---------- EXERCISE MATERIAL ----------

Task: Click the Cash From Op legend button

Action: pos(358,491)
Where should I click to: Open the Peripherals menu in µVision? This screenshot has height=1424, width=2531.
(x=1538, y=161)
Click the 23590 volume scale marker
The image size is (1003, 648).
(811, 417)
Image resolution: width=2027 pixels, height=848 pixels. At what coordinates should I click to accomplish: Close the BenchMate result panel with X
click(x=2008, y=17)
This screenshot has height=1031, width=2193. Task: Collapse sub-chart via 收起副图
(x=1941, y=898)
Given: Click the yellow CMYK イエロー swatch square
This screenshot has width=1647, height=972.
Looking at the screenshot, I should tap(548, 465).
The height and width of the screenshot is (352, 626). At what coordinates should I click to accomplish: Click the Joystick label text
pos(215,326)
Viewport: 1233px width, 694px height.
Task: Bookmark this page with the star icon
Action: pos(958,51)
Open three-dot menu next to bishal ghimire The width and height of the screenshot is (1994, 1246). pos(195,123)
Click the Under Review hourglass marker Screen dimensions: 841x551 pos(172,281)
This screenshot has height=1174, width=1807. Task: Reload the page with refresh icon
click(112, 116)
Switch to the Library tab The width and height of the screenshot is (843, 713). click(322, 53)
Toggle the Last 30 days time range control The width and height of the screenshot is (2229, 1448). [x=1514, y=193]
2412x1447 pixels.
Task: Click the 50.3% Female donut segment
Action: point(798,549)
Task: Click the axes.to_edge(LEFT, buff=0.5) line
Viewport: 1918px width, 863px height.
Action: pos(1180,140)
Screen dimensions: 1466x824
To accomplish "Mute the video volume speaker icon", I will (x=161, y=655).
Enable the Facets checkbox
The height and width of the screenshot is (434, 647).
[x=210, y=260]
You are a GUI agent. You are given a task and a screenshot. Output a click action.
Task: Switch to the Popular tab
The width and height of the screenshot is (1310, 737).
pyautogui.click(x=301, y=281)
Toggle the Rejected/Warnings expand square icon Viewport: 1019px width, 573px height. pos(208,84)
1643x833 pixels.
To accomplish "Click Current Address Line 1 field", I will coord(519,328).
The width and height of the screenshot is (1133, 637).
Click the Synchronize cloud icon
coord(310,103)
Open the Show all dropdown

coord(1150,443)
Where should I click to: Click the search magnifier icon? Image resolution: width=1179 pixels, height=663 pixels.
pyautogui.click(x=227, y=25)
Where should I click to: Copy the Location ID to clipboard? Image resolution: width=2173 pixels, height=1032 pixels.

----------

- TASK GOAL:
Repeat word for word the lines running from the line containing "Click the Synchronize cloud icon" to the end of the entries above, inclusive.

- RESPONSE AREA:
Click the Synchronize cloud icon
coord(310,103)
Open the Show all dropdown

coord(1150,443)
Where should I click to: Click the search magnifier icon? Image resolution: width=1179 pixels, height=663 pixels.
pyautogui.click(x=227, y=25)
Where should I click to: Copy the Location ID to clipboard? Image resolution: width=2173 pixels, height=1032 pixels.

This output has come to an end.